Covid-19: Pesquisadores da UFRN recomendam retomada de aulas presenciais na rede pública do RN

Escola Estadual Professora Judith Bezerra de Melo, em Natal. — Foto: Ayrton Freire/Inter TV Cabugi
Escola Estadual Professora Judith Bezerra de Melo, em Natal. — Foto: Ayrton Freire/Inter TV Cabugi

Em relatório publicado no sábado (17), pesquisadores do Laboratório de Inovação Tecnológica e Saúde (Lais) da Universidade Federal do Rio Grande do Norte (UFRN) recomendaram a retomada das atividades escolares da rede pública de ensino, em todo o estado, de forma híbrida – com aulas presenciais e à distância.

Seis das sete recomendações no documento, que fez uma análise do cenário da pandemia no Rio Grande do Norte após o feriado da Semana Santa, estão relacionadas à estruturação das escolas e volta às aulas. Para os pesquisadores, o retorno das atividades rede pública de ensino em formato híbrido é possível, desde que ocorra de forma faseada, “baseando-se nos indicadores epidemiológicos e assistenciais”.

As aulas do setor público e privado foram suspensas em março de 2020, no início da pandemia da Covid-19. As escolas privadas voltaram a abrir em Natal e outras cidades potiguares em setembro do ano passado – com aulas em formato híbrido – porém, a rede pública ainda não retomou as atividades.

O Ministério Público entrou com ação na Justiça, em abril, pedindo a retomada das aulas na rede pública e que o serviço seja o “primeiro a abrir e último a fechar” caso necessárias medidas de contenção à pandemia. Já o secretário de educação do estado, Getúlio Marques, afirmou que as aulas serão retomadas quando houver recomendação do comitê científico do estado.

Embora considerem que o cenário ainda seja crítico, os pesquisadores – parte deles membros do comitê científico estadual – apontam que a educação pública foi o setor mais afetado por não ter feito nenhuma retomada ao longo de 13 meses. Além disso, afirmaram que a situação causou maior vulnerabilidade de crianças e adolescentes.

relatório recomenda também que as escolas devem estar estruturadas segundo protocolos estabelecidos pelas autoridades sanitárias estaduais e locais. Outra recomendação é que haja garantia de condições para que o professor possa dar aulas em formato híbrido.

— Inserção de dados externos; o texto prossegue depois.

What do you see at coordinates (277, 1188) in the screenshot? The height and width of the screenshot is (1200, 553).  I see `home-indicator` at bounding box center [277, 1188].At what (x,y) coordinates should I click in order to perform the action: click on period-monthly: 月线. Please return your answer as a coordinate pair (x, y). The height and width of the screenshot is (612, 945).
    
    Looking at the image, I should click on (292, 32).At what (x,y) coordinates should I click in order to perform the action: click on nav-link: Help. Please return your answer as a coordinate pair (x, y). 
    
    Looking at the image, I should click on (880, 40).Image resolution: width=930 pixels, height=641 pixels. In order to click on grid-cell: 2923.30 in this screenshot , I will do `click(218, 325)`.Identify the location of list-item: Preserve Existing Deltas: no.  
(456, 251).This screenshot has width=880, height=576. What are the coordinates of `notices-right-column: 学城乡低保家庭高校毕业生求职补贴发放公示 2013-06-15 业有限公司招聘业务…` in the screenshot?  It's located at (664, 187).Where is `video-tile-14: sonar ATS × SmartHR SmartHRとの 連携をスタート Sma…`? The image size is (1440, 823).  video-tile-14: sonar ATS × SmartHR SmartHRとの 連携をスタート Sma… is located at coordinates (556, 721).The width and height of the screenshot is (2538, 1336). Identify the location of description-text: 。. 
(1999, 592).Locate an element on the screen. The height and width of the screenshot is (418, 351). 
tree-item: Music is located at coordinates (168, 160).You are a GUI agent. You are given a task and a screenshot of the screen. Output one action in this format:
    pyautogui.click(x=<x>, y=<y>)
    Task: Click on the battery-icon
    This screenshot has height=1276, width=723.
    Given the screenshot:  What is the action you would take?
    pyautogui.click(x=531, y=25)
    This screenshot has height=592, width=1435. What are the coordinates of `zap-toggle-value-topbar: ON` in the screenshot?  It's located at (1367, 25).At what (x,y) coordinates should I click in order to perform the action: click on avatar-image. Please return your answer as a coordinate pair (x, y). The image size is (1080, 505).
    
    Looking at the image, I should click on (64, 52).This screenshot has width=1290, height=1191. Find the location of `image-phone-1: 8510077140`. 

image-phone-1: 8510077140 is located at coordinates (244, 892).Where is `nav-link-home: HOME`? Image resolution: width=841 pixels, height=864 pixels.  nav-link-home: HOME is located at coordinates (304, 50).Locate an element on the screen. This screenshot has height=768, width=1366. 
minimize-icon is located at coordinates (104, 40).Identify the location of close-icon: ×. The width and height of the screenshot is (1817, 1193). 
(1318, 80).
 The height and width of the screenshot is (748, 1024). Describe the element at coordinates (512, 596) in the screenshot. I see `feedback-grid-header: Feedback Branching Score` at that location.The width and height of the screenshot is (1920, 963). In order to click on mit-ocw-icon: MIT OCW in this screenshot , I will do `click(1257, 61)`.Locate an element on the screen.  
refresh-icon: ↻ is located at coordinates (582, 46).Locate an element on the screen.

“É essencial que a sociedade, as empresas, os poderes constituídos e, em especial, os órgãos de fiscalização e de controle cobrem do Ministério da Educação, da Secretaria de Educação do Estado e das Secretarias de Educação dos Municípios a previsão orçamentária adequada e o aporte dos recursos financeiros suficientes para que existam as condições necessárias para oferta do ensino seguro nas escolas públicas, de modo que formatos alternativos de ensino possam ser desenvolvidos e implementados”.